Bump morphology formation and transformation mechanism in solder droplet printing

Solder droplet printing is a direct and efficient approach for fabricating bump arrays in advanced packaging. However, emerging 3D packaging requirements for high bonding strength and low-temperature processing demand bump morphologies with large initial contact areas and precisely controlled micro-protrusions, challenging conventional surface tension-dominated solidification mechanisms. In this study, the impact and solidification of solder droplets on copper substrates were systematically investigated to reveal bump formation and transformation mechanisms. Three morphologies were examined: conventional spherical bumps and two novel non-spherical morphologies (flat-top and protruding-top). High-speed photography and numerical simulations were employed to capture droplet retraction behaviors and jet dynamics under varying thermodynamic conditions. A quantitative relationship was established between the solder bump morphology and the thermodynamic coupling ratio (λ =τ_d / τ_sol), where τ_d is the droplet dynamic time scale and τ_sol is the solidification time scale.

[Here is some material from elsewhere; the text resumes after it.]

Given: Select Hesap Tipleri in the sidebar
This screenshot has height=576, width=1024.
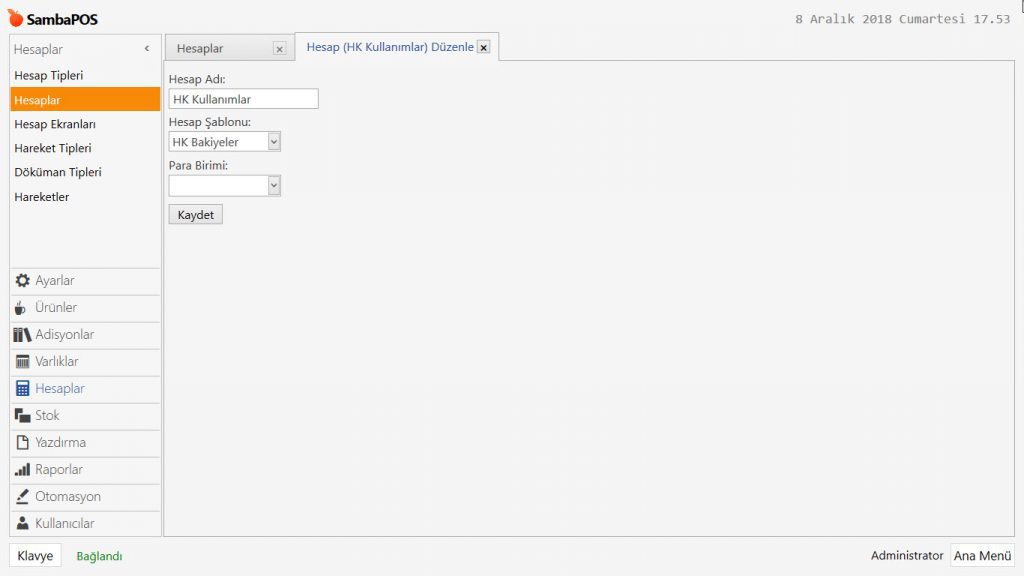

An increase in λ was found to promote the formation of a central jet and satellite droplets, driving bump morphology transitions. Furthermore, it was shown that λ is governed by the Ste and Pe numbers, leading to the development of a Ste-Pe morphology map for predicting solder bump morphologies. By utilizing this map, uniform spherical, flat-top and protruding-top ball-grid arrays with high dimensional consistency (Δh/h <2%) were printed. This study advances the understanding of metal droplet solidification beyond the traditional surface-tension-dominated paradigm and serves as a predictive design tool, transforming the empirical, trial-and-error bump fabrication process into a deterministic method vital for advanced electronic packaging and additive manufacturing.